» Task prompt
Starting with the line that includes "Task: Click the crying face emoji in tweet", write out every remaining line of the records below exactly as it appears, leaving out any images.

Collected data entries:
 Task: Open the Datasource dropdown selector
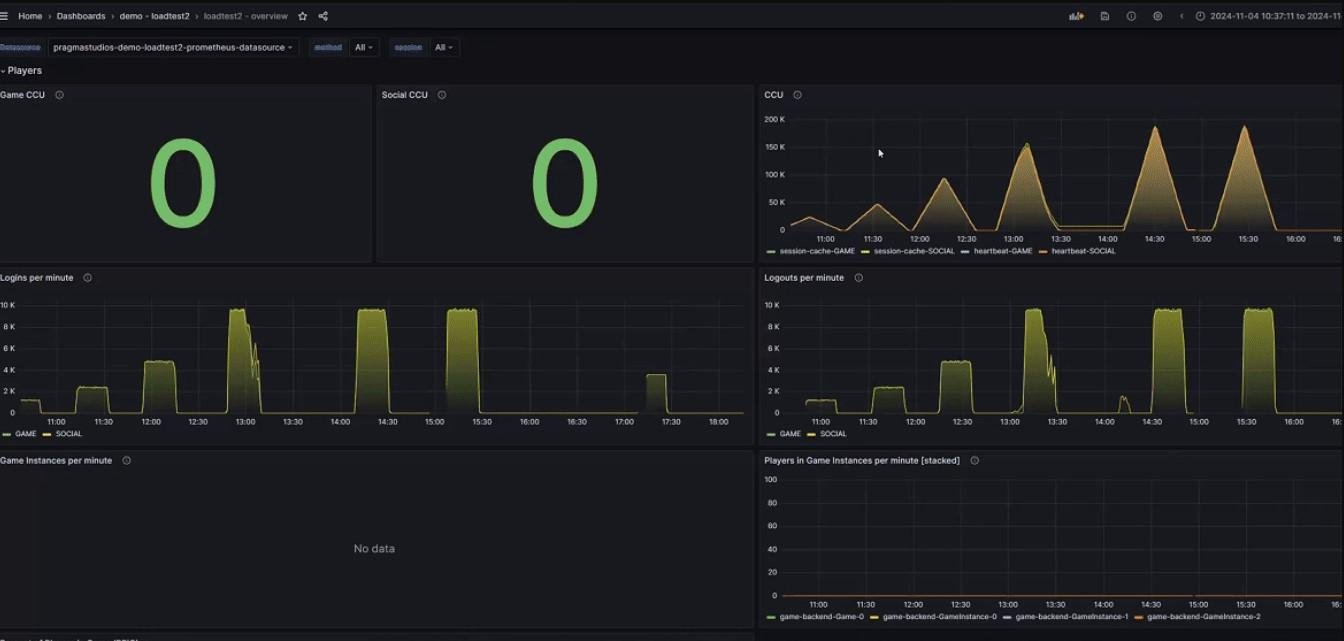(x=173, y=47)
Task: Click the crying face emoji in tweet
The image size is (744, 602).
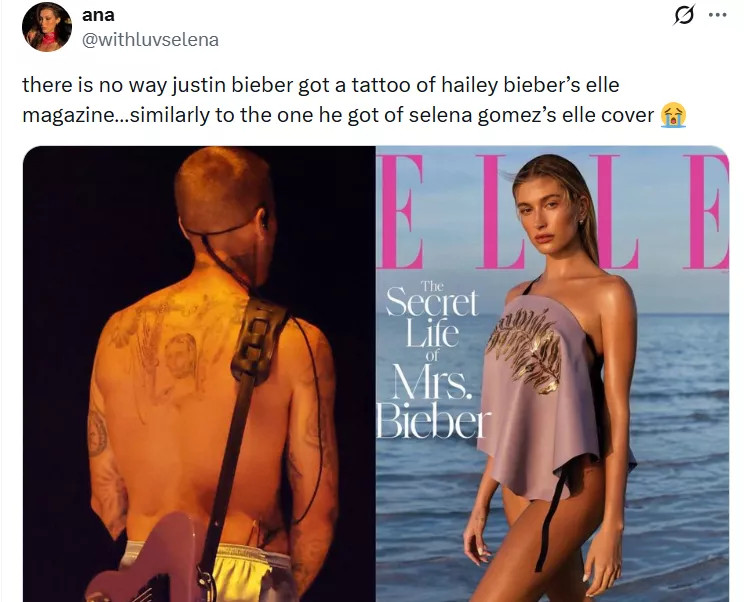Action: (674, 115)
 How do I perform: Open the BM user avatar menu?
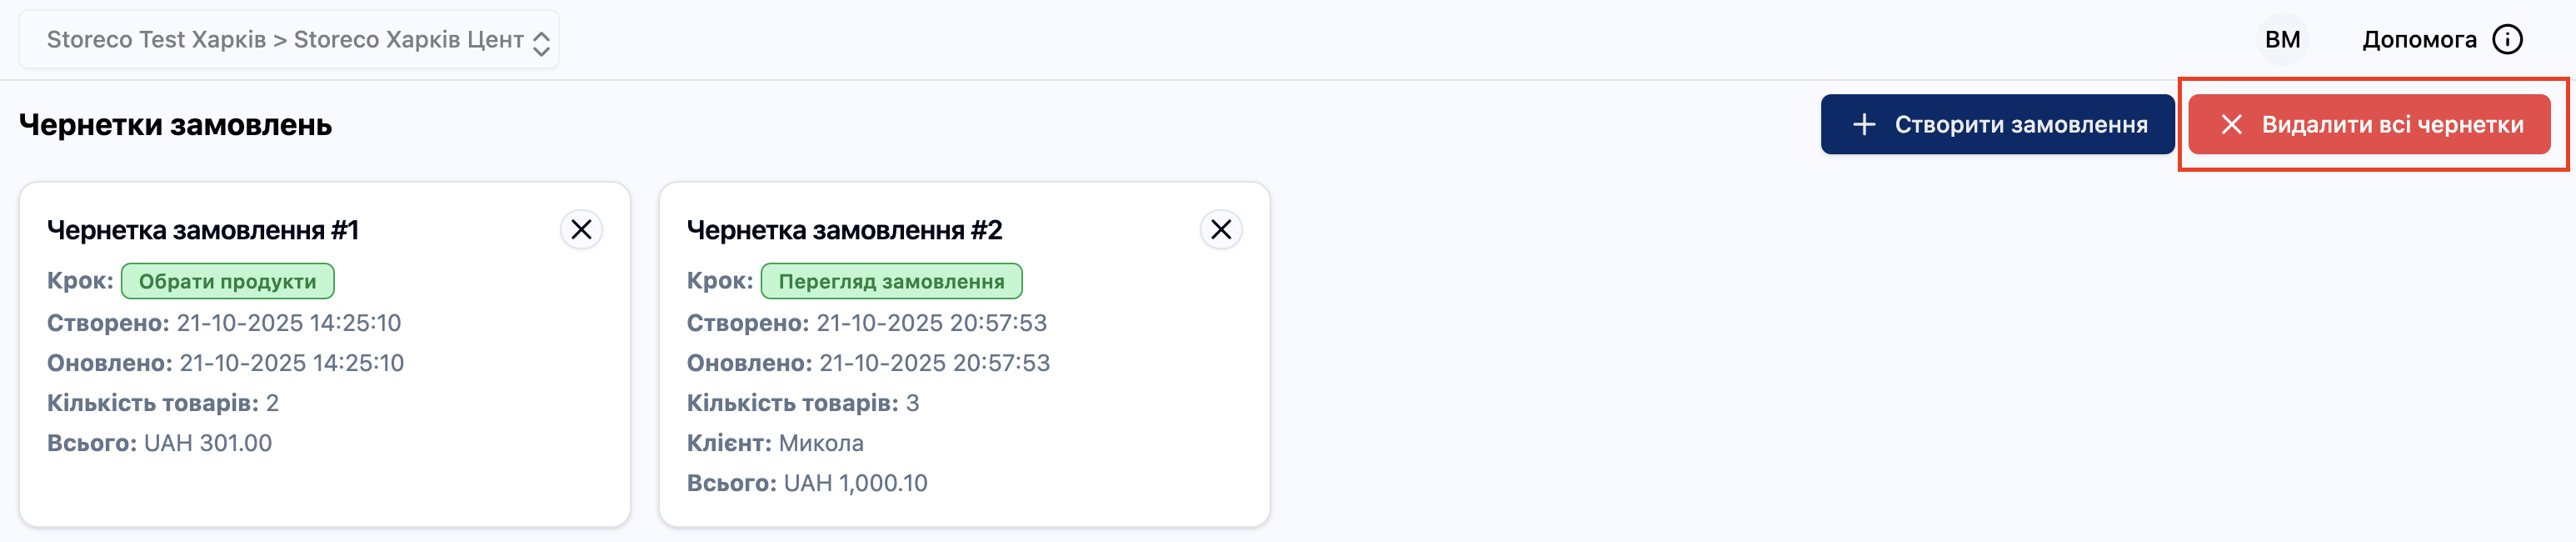pos(2281,40)
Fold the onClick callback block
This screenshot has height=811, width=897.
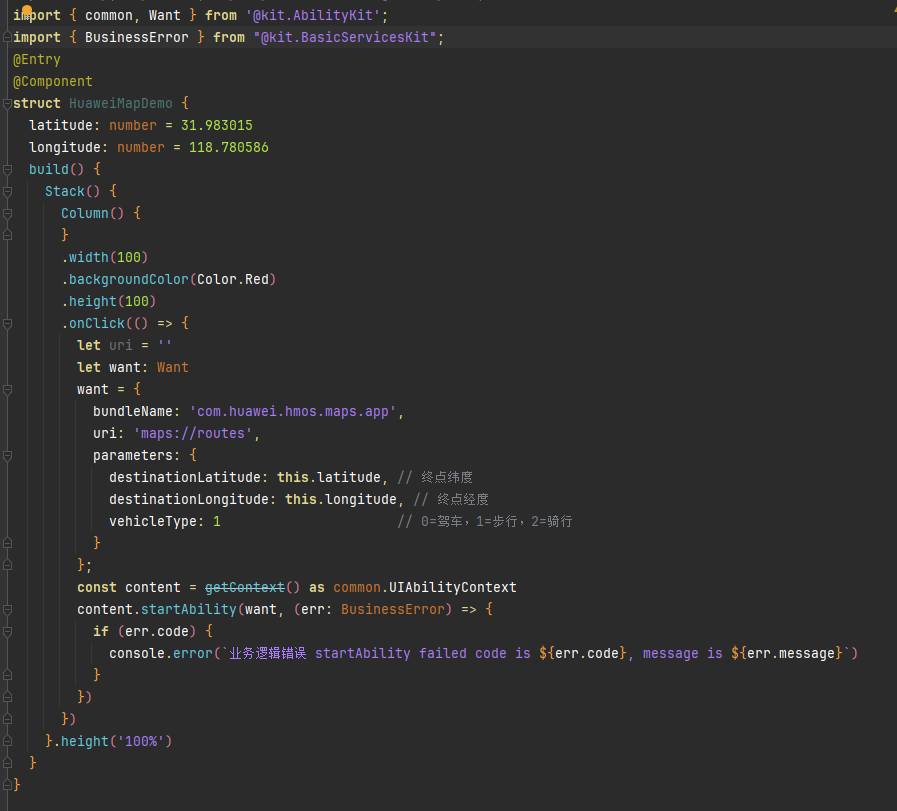coord(6,324)
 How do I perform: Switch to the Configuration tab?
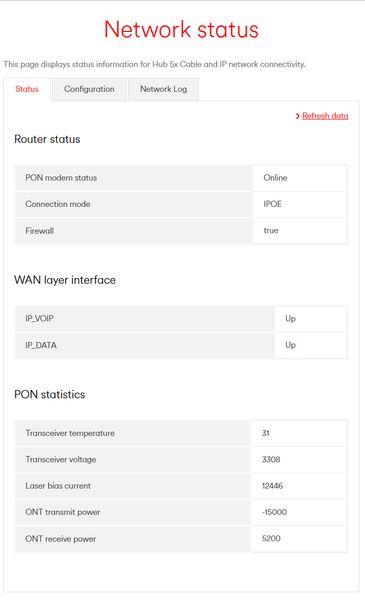[89, 89]
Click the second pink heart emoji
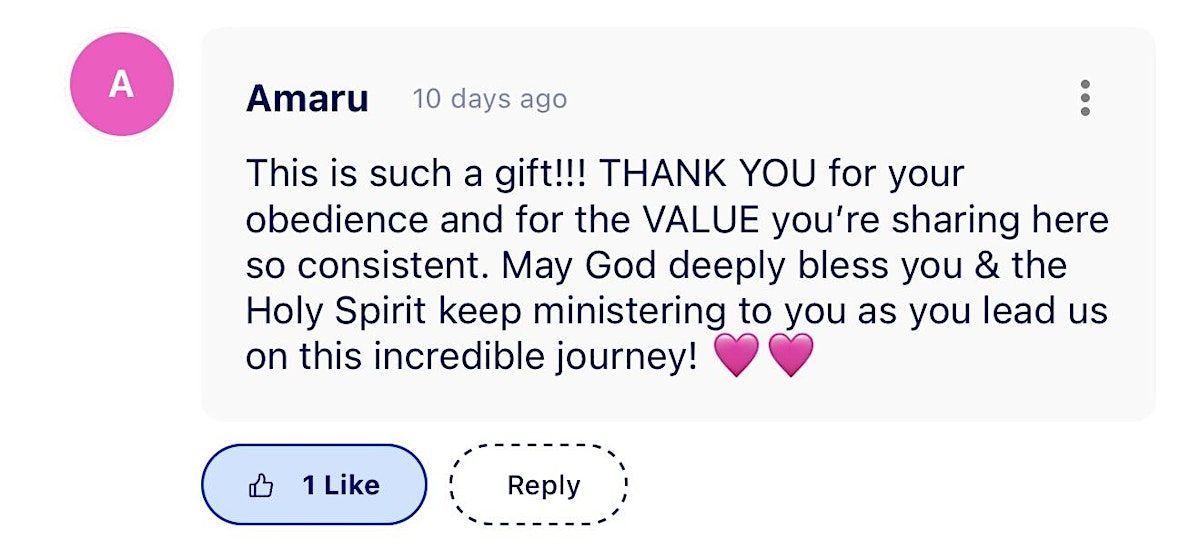Image resolution: width=1200 pixels, height=560 pixels. point(791,356)
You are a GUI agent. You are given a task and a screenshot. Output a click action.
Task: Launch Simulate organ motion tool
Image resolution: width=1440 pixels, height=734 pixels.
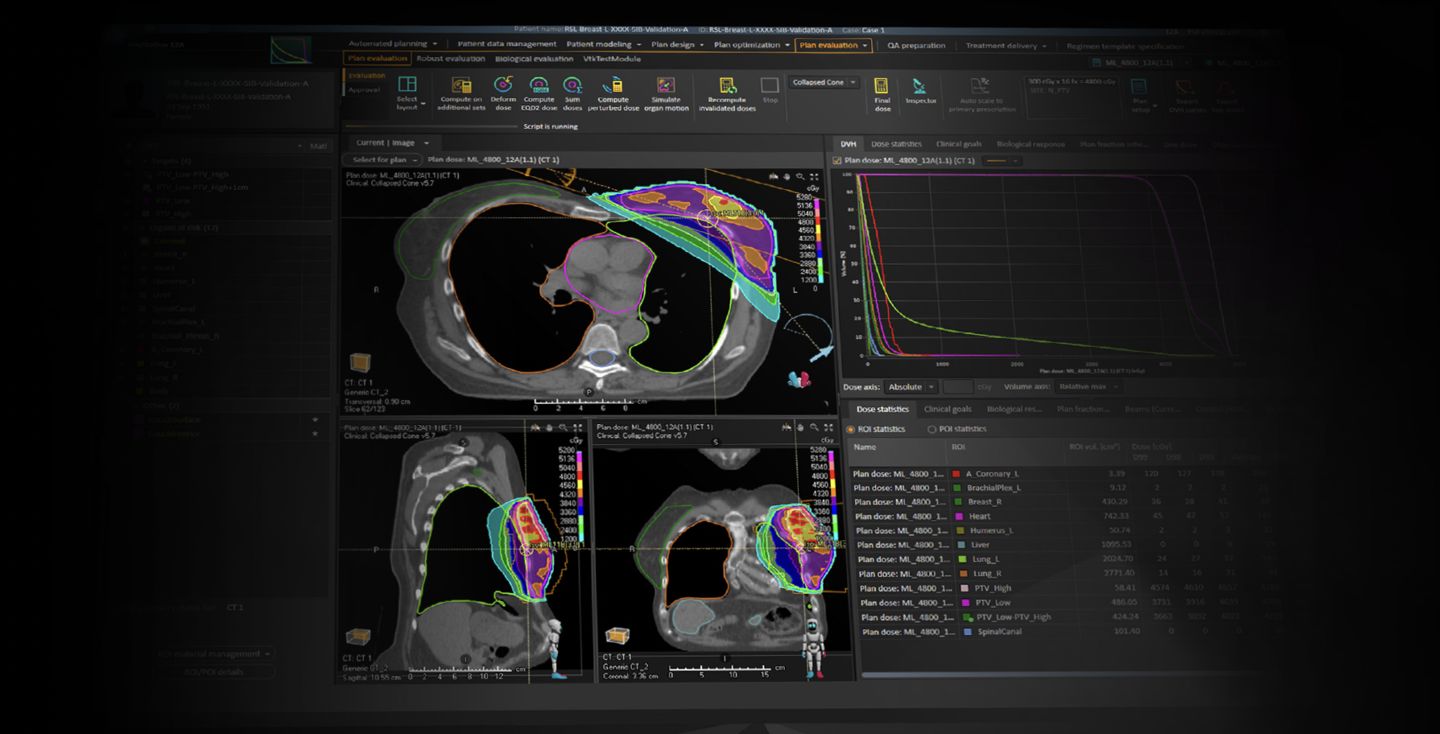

» Answer to the problem
Task: Click the crying face emoji in tweet
The image size is (744, 602).
Action: (674, 115)
 How do I perform: Open the BM user avatar menu?
pos(2281,40)
Fold the onClick callback block
This screenshot has height=811, width=897.
coord(6,324)
 How do I perform: Switch to the Configuration tab?
[89, 89]
Click the second pink heart emoji
Image resolution: width=1200 pixels, height=560 pixels. point(791,356)
You are a GUI agent. You are given a task and a screenshot. Output a click action.
Task: Launch Simulate organ motion tool
Image resolution: width=1440 pixels, height=734 pixels.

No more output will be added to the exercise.